* begin SELECTION *

AFP via Getty Images


Target

stock was tanking after the retailer reported first-quarter adjusted earnings of $2.19 a share, well below analysts’ forecasts.

It wasn’t just the past quarter that is causing Target stock, down nearly 22%, to tumble. The retailer also said for the second quarter it expects its operating income margin rate “will be in a wide range centered around first quarter’s operating margin rate of 5.3%.”The company said continues to expect low- to mid- single digit revenue growth in 2022. Target now expects its full-year operating income margin rate will be about 6%, down from a previous target of 8%.

“Throughout the quarter, we faced unexpectedly high costs, driven by a number of factors, resulting in profitability that came in well below our expectations, and well below where we expect to operate over time,” said Chief Executive Brian Cornell in a statement.

Analysts expected Target (ticker: TGT) to earn $3.07 a share, on revenue of $24.48 billion. Last year it earned $3.69 a share on sales of $24.2 billion.

In general, supply chain and transportation pressures have weighed on profits across industries recently, even as higher inflation has led to higher sales, as consumers are forced to spend more to buy the same goods.  

Target’s report came one day after


Walmart

(WMT) delivered mixed first-quarter results. While the world’s largest retailer delivered better-than-expected revenue, its earnings missed expectations and it lowered its full-year forecast. The company noted that many of its consumers were changing their behaviors in the face of inflation, which remains at multidecade highs.

* end SELECTION *

### YOUR TASKS
1 - Replace "Chief Executive" with "CEO" and write out the passage of the Target earnings article from "It wasn’t just" to "of $24.2 billion.".
2 - Sum up the Target earnings article in two sentences.

* begin DATASET ROWS *

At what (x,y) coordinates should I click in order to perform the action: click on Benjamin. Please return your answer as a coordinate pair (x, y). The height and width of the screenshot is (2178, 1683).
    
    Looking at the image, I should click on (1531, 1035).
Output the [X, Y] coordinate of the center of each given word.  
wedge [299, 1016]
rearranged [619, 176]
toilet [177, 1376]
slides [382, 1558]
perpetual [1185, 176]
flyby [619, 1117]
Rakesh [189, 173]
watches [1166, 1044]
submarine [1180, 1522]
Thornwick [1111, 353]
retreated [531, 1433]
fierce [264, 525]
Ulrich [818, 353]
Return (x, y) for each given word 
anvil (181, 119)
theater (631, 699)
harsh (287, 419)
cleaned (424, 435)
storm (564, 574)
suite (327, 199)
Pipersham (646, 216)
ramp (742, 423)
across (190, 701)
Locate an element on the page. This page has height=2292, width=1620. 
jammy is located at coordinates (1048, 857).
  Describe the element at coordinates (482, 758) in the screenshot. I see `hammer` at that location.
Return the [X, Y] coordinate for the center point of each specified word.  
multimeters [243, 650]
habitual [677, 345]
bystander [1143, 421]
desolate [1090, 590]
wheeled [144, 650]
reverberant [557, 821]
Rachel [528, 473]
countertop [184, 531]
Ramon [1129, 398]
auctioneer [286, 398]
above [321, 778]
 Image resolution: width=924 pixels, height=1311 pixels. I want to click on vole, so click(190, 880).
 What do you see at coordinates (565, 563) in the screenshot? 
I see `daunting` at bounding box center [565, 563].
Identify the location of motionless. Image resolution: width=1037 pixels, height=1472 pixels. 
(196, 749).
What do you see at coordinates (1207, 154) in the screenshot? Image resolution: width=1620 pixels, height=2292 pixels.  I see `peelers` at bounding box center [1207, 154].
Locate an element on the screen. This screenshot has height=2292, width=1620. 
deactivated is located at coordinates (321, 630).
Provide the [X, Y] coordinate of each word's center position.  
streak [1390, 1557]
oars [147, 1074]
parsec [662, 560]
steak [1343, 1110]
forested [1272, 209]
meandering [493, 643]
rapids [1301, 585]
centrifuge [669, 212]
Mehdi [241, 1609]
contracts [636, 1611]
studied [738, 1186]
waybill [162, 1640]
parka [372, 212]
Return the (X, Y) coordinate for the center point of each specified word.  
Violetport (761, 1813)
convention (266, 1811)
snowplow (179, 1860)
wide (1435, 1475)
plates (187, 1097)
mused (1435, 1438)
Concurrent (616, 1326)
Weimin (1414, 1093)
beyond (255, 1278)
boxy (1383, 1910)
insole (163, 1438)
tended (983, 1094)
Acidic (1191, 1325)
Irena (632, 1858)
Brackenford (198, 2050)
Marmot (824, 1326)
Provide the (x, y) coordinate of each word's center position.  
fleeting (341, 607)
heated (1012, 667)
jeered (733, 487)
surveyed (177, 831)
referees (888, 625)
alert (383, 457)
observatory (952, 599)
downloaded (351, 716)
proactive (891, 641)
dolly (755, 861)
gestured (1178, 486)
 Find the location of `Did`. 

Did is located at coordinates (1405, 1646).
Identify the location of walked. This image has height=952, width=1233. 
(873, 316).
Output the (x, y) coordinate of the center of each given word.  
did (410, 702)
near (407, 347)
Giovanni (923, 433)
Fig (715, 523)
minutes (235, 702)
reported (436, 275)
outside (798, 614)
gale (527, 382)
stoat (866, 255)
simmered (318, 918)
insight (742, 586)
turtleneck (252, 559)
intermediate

* end DATASET ROWS *

### OUTPUTS
1 -
It wasn’t just the past quarter that is causing Target stock, down nearly 22%, to tumble. The retailer also said for the second quarter it expects its operating income margin rate “will be in a wide range centered around first quarter’s operating margin rate of 5.3%.”The company said continues to expect low- to mid- single digit revenue growth in 2022. Target now expects its full-year operating income margin rate will be about 6%, down from a previous target of 8%.

“Throughout the quarter, we faced unexpectedly high costs, driven by a number of factors, resulting in profitability that came in well below our expectations, and well below where we expect to operate over time,” said CEO Brian Cornell in a statement.

Analysts expected Target (ticker: TGT) to earn $3.07 a share, on revenue of $24.48 billion. Last year it earned $3.69 a share on sales of $24.2 billion.

2 - Target stock fell nearly 22% after the retailer reported first-quarter adjusted earnings of $2.19 a share, well below the $3.07 analysts expected, and cut its full-year operating margin target to about 6% from 8%. Chief Executive Brian Cornell blamed unexpectedly high costs, and the report came a day after Walmart's earnings also missed expectations and it lowered its full-year forecast.